Por último, mi formación es docente, universitario, escritor, periodista y viajero inmóvil. EL FARSANTE Para salir del aburrimiento y del vacío, el farsante, ensimismado, escribía aforismos y poemas sin sentido. Era su forma de estar desnudo, sin disfraz, en la embriaguez de las noches intermitentes. Al día siguiente, en un ritual automático, se ponía su mejor máscara para enfrentar el difícil viaje a su drama existencial. Hasta que un buen día olvidó su traje de tirano y desnudo en medio de la ciudad, comenzó a hablar en una lengua desconocida: “glosolalia”, afirmaron los guardias del pabellón psiquiátrico.

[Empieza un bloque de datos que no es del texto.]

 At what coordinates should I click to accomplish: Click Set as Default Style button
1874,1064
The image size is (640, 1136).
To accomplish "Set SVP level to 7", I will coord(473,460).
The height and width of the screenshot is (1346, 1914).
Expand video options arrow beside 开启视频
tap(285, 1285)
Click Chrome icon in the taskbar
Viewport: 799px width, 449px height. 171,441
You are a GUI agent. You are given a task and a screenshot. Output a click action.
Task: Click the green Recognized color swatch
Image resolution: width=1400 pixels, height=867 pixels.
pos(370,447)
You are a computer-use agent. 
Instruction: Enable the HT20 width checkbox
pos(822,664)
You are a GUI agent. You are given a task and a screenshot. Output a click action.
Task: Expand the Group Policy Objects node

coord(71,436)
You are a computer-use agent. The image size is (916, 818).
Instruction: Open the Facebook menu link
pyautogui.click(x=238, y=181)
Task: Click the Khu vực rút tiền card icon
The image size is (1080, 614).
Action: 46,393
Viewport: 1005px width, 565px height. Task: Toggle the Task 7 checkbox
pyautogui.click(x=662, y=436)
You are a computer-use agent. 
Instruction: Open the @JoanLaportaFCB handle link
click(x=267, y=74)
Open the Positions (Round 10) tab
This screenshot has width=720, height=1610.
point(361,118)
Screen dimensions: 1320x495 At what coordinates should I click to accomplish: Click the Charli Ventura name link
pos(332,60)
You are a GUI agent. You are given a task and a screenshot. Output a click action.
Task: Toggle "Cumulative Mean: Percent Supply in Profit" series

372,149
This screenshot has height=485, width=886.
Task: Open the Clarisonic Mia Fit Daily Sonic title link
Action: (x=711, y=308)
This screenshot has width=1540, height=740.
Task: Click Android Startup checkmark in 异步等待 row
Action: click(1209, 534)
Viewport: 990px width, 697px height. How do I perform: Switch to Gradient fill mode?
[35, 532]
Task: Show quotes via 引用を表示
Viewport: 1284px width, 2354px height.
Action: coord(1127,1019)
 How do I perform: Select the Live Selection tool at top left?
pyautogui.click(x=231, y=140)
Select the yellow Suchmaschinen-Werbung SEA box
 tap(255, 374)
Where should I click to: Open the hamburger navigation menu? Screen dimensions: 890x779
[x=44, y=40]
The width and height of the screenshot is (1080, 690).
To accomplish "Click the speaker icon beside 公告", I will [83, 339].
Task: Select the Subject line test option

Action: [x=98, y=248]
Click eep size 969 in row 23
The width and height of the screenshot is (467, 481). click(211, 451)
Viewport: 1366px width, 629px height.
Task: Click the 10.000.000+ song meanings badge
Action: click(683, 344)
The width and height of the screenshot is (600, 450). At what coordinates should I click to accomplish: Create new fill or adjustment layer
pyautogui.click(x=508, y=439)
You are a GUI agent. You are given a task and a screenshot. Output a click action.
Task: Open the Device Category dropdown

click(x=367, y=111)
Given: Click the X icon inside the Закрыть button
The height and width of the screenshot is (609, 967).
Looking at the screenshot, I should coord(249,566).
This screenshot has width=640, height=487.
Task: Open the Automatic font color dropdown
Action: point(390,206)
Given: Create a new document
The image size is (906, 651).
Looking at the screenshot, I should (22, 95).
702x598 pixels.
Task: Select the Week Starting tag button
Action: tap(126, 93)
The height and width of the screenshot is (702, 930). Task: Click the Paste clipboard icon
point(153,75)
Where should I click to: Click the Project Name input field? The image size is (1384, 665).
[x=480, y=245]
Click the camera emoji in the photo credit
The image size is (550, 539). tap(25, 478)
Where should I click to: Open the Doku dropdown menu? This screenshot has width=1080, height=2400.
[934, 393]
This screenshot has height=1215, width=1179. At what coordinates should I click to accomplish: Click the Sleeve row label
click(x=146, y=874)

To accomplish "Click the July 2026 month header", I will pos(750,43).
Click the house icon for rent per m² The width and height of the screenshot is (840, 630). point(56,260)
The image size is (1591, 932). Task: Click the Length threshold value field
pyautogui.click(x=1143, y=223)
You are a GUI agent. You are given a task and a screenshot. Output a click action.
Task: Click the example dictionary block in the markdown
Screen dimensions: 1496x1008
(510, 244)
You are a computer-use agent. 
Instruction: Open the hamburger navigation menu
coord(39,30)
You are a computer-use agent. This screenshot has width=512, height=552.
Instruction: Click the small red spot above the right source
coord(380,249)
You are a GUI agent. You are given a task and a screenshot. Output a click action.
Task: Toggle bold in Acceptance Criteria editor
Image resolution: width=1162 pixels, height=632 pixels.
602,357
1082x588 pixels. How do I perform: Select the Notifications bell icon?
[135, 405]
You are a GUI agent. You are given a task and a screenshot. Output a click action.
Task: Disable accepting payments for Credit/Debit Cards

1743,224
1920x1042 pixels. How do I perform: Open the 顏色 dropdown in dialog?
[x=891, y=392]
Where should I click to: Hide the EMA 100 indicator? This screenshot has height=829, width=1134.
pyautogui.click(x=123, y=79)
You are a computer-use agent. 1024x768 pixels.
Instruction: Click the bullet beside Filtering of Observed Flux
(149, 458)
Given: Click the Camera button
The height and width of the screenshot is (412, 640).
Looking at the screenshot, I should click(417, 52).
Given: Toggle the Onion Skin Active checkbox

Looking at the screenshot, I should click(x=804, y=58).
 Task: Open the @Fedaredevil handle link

DOCE No sé el nombre de las flores ni de los árboles que me rodean, prefiero dejarlos inefables y puros sin la cicatriz de la palabra. Por fuera del lenguaje lucen hermosos e intactos, lejos del símbolo brillan, conservan sus formas y colores, sin su nombre en latín o sin su nombre vulgar. La rosa, por ejemplo, podría llamarse azar, el anturio por ejemplo, podría llamarse santo, el laurel podría llamarse espiral y, sin embargo, ellos siguen ajenos, viven su vida sin saber sobre el sentido.
Mientras más huérfanos de humanidad, más plenos de perfección. No sé el nombre de las flores, ni de los árboles que me rodean y nunca quiero saberlo. ¡La palabra es una cárcel… donde habita la confusión.